All-solid-state microbatteries facilitate miniaturization, which will create more flexibility for the design of stand-alone microelectronic devices with enhanced applicability due to the avoided leakage risks. However, the successful application of all-solid-state microbatteries depends strongly on the enhancement of energy density and lifetime. The cycle-life and lifetime are dependent on the nature of the interfaces between the electrodes and electrolyte, whereas safety is a function of the stability of the electrode materials and interfaces. Therefore, perfect control on the interfacial properties between the electrodes and electrolyte is needed, but remains a great challenge.

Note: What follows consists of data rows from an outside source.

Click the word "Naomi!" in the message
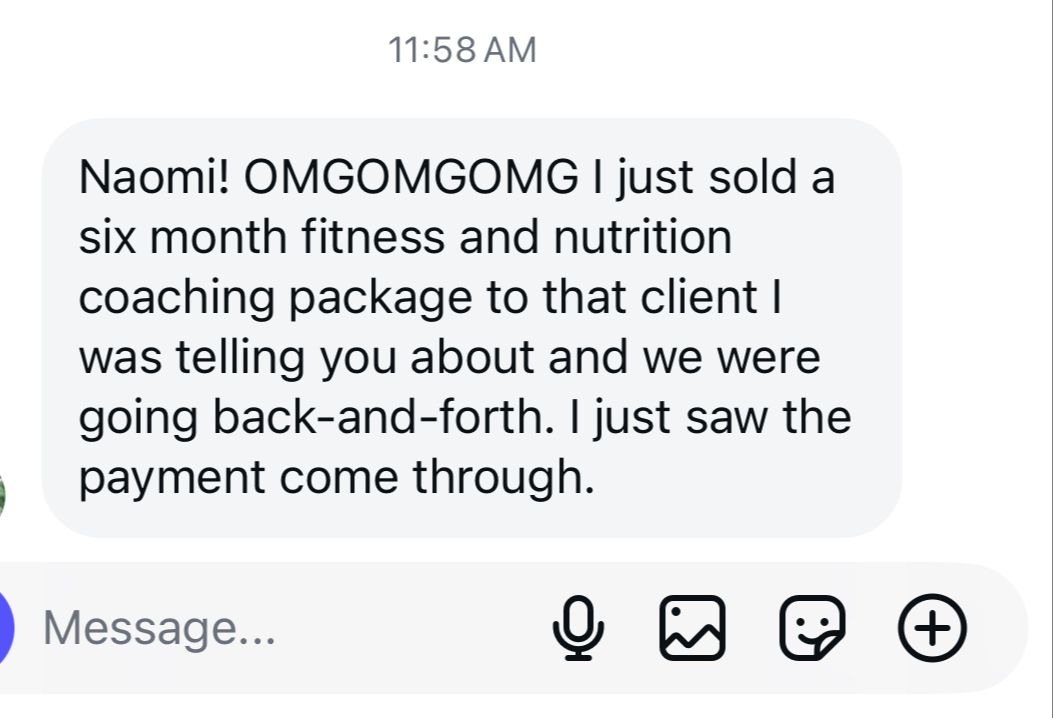 (155, 179)
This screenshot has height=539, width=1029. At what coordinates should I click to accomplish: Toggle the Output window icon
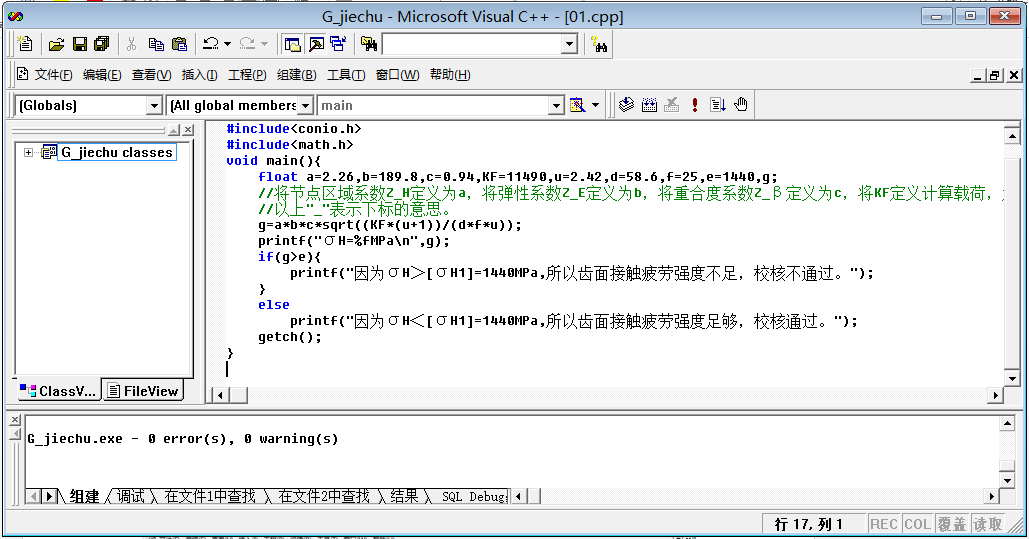(315, 44)
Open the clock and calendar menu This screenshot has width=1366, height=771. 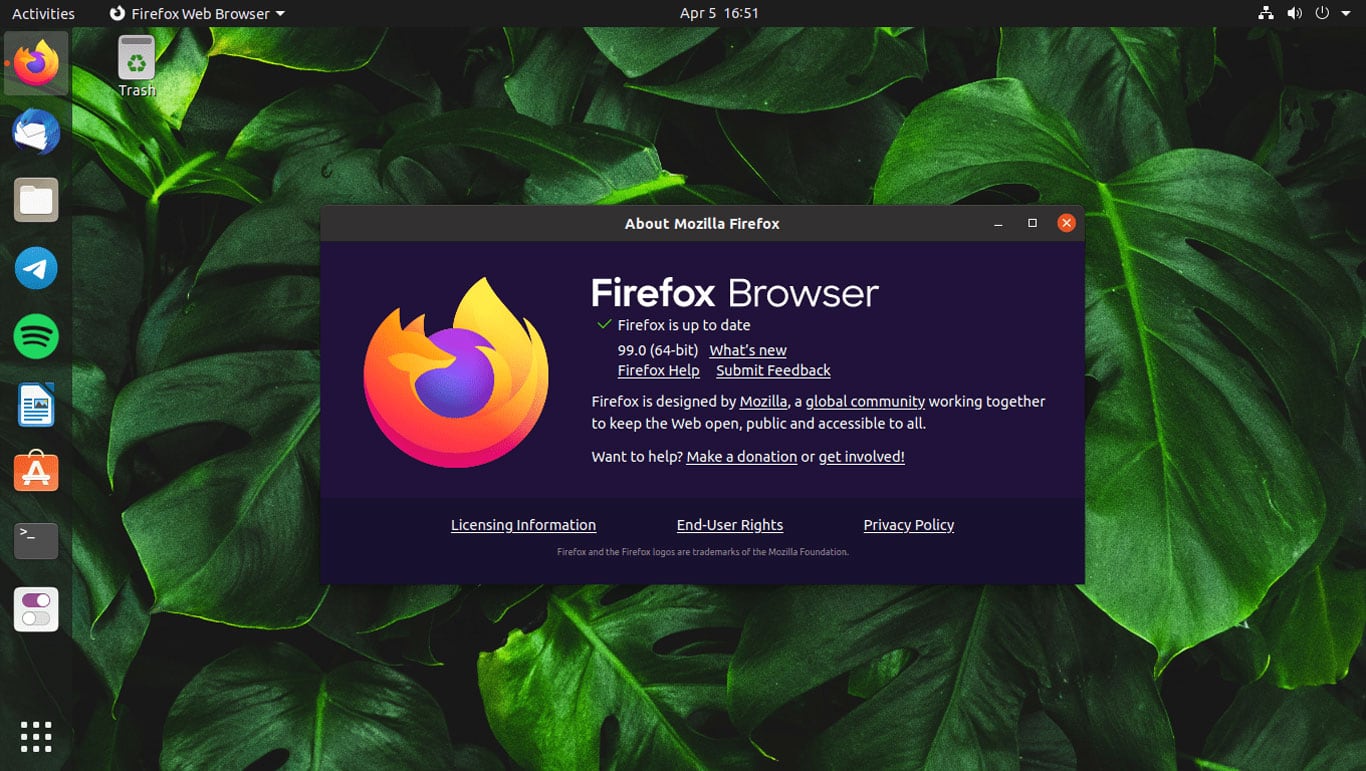719,13
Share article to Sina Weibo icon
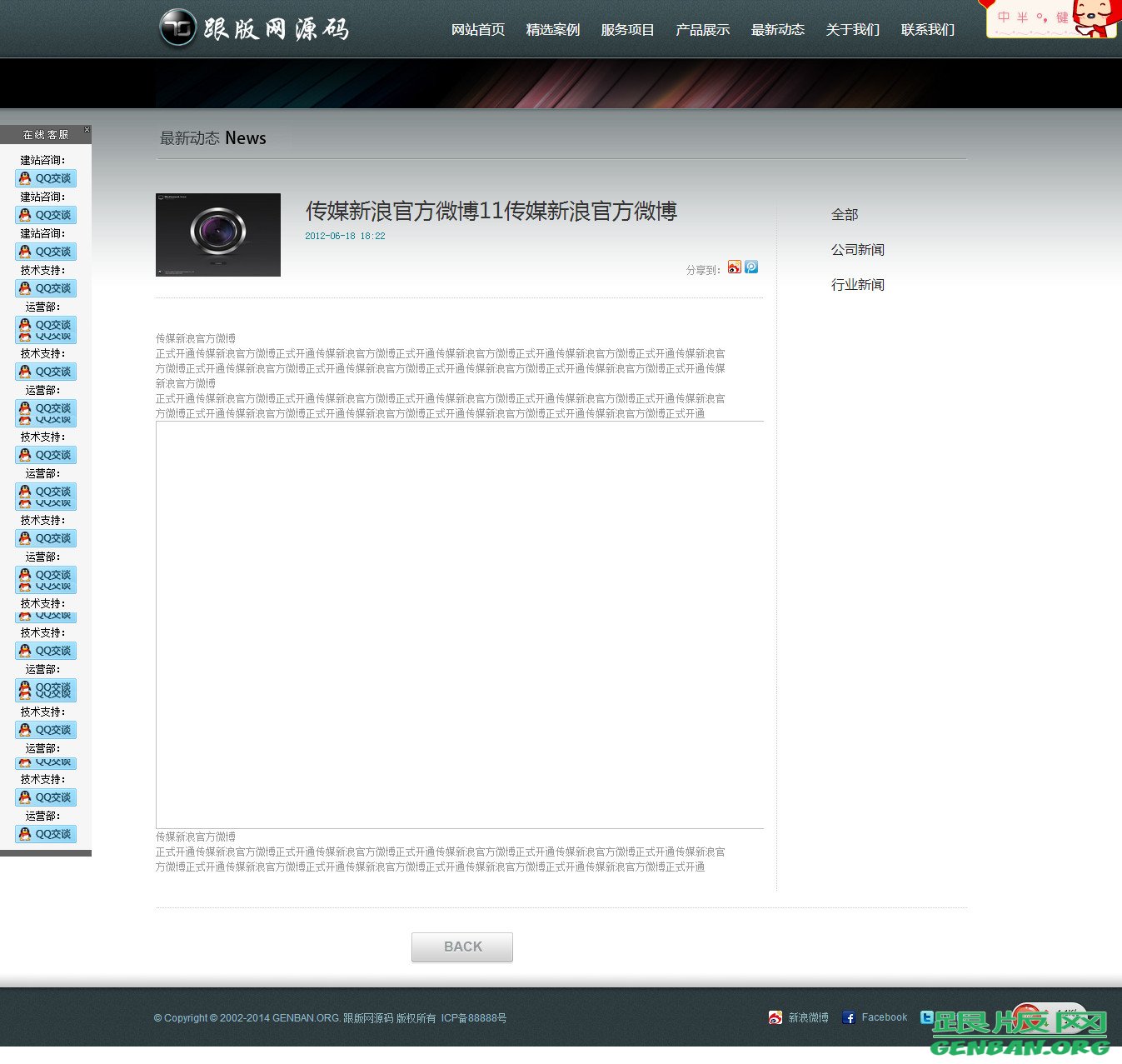Viewport: 1122px width, 1064px height. (734, 267)
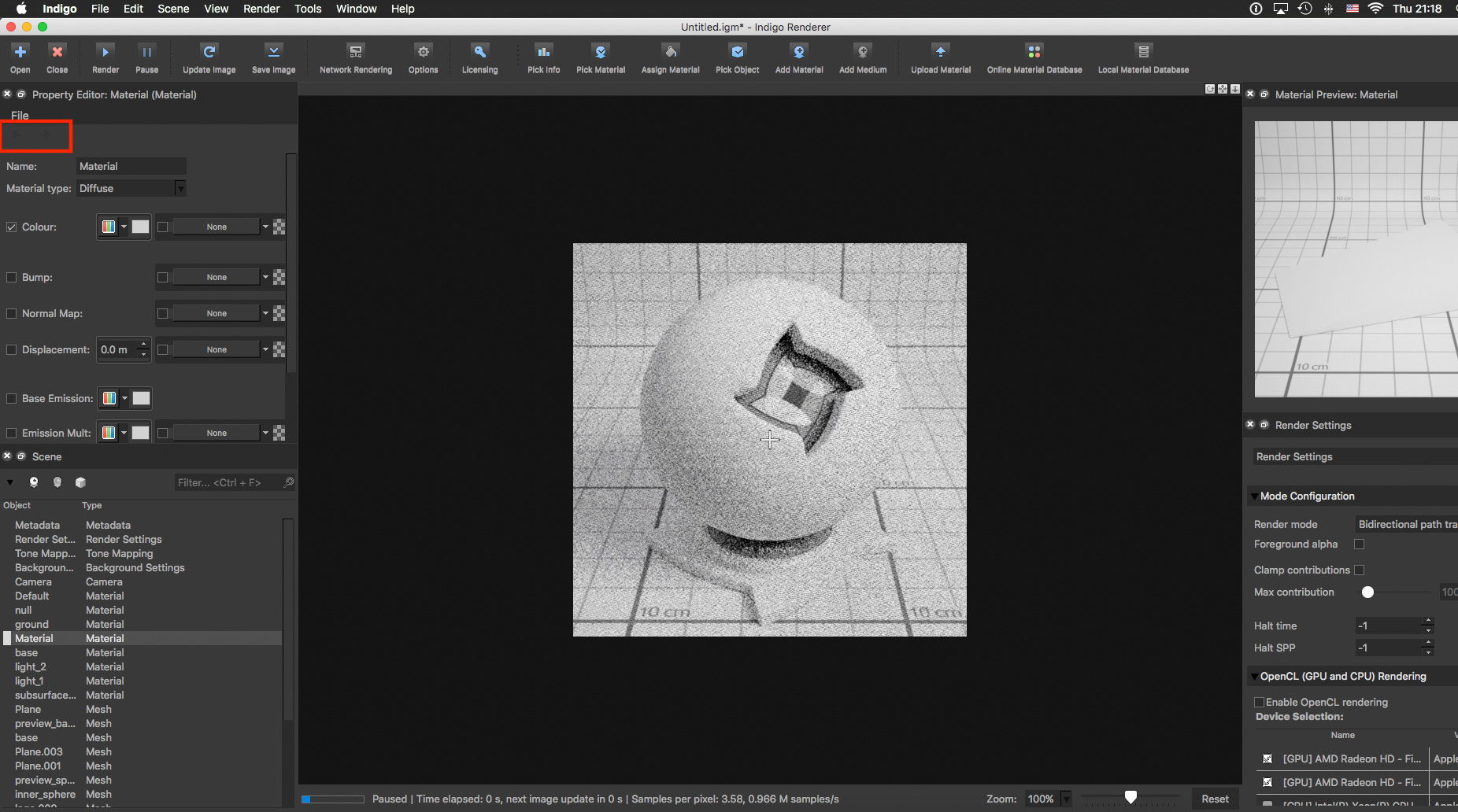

The crystal structure of the electrode, electrolyte matrix and their interfaces will determine the lithium diffusion mechanism within the complete structure, which will eventually be crucial for the battery performance. To study the variation in electrochemical properties for the different crystalline directions in the spinel crystal structure of the LiMn₂O₄ cathode material, thin films have been grown by pulsed laser deposition. Control over the deposition parameters (temperature, pressure, etc.) in combination with variation in crystal orientation of the Nb-doped SrTiO₃ substrates (e.g. (001), (111) and (110)) enabled the formation of single crystalline LiMn₂O₄ thin films.

The local variations in surface morphology and phase composition have been analyzed by Atomic Force Microscopy (AFM) and X-Ray Photoelectron Spectroscopy (XPS), while the variations in structural properties have been characterized by X-ray Diffraction (XRD). Electrochemical performance was studied by impedance spectroscopy.

In our study we have investigated the relation between the electrochemical performance and the crystal orientation in LiMn₂O₄ cathode thin films. This provides important insight for the subsequent creation of solid-state cathode/electrolyte interfaces with controlled crystal structures for optimal interfacial properties.